## Task statement
Please write out the listing lines word for word, starting at the line that contains "has height=719, width=621." and ending at the line that contains "Image resolution: width=1024", with both of those lines included. Leave the pictures out.
** Opening Source information block **
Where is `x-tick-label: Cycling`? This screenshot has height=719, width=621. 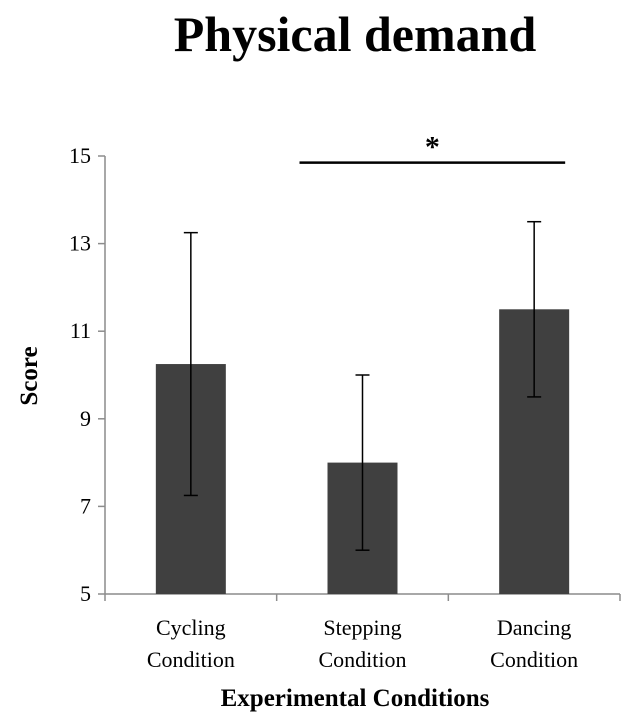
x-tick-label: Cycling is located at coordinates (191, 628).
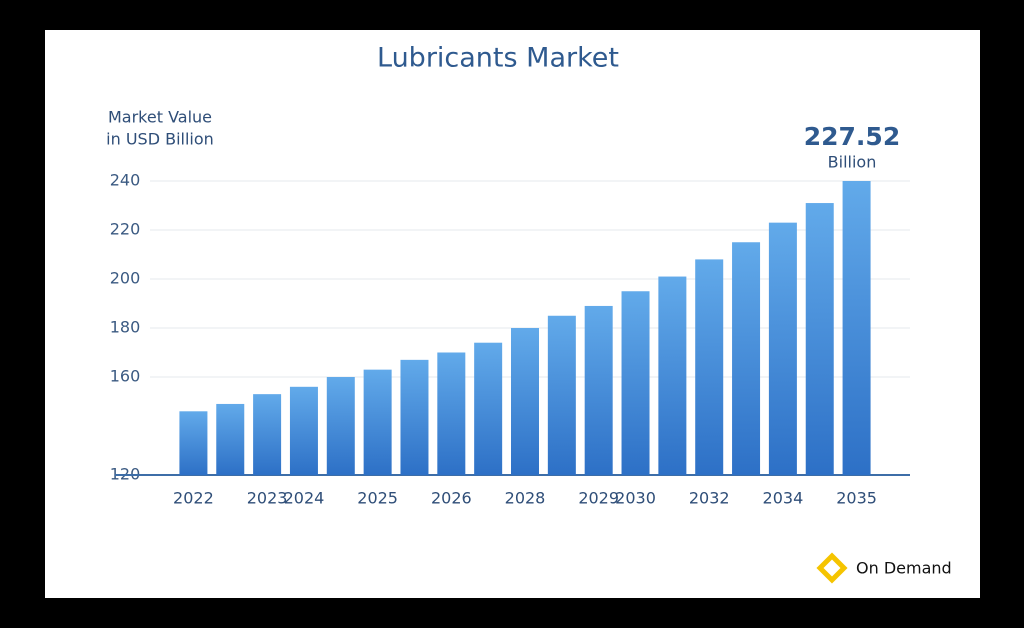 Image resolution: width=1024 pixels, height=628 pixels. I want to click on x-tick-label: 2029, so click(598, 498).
** Closing Source information block **
** Opening Source information block **
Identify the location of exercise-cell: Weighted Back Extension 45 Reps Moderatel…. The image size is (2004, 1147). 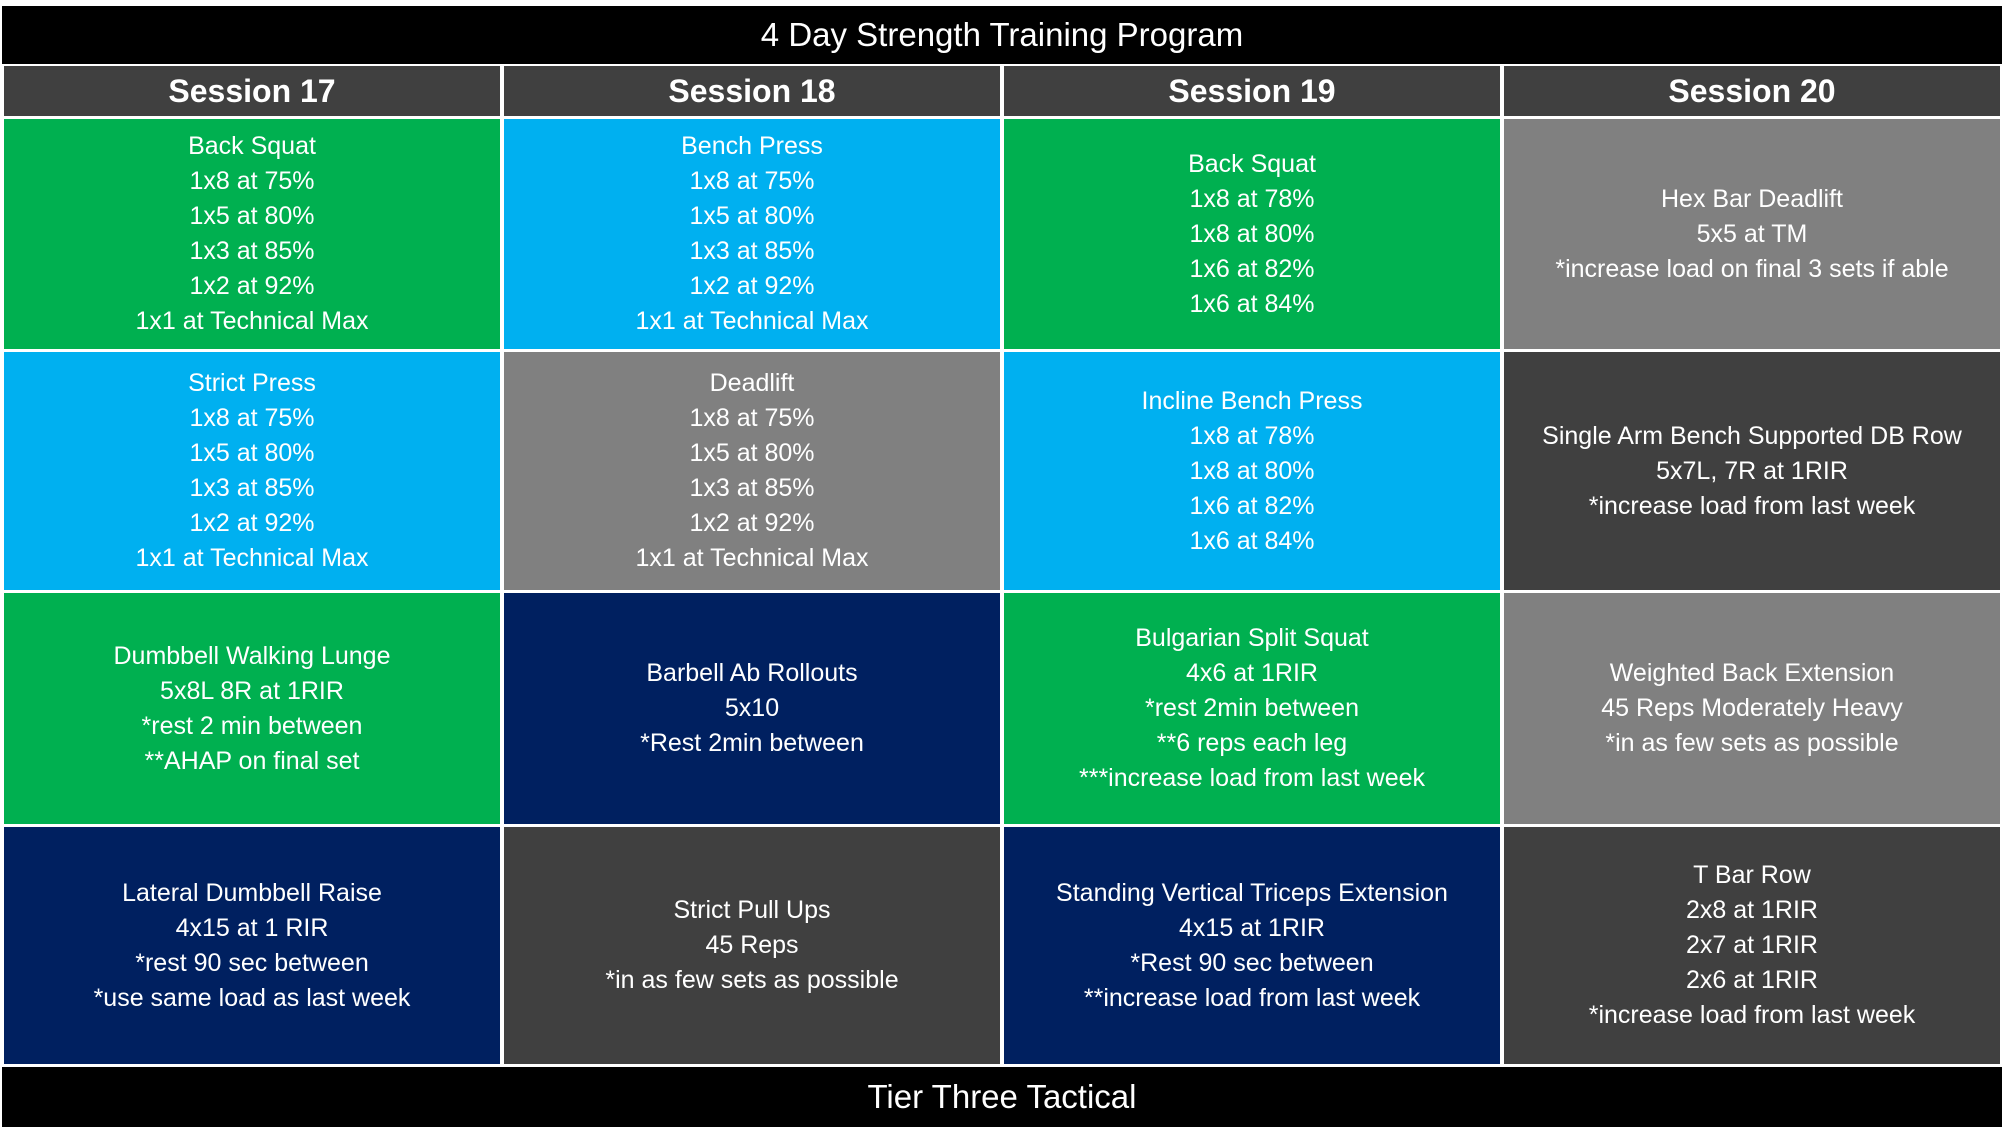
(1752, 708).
** Closing Source information block **
## Exercise solution
Where is `x-tick-label: Cycling`? This screenshot has height=719, width=621. 
x-tick-label: Cycling is located at coordinates (191, 628).
 Image resolution: width=1024 pixels, height=628 pixels. I want to click on x-tick-label: 2029, so click(598, 498).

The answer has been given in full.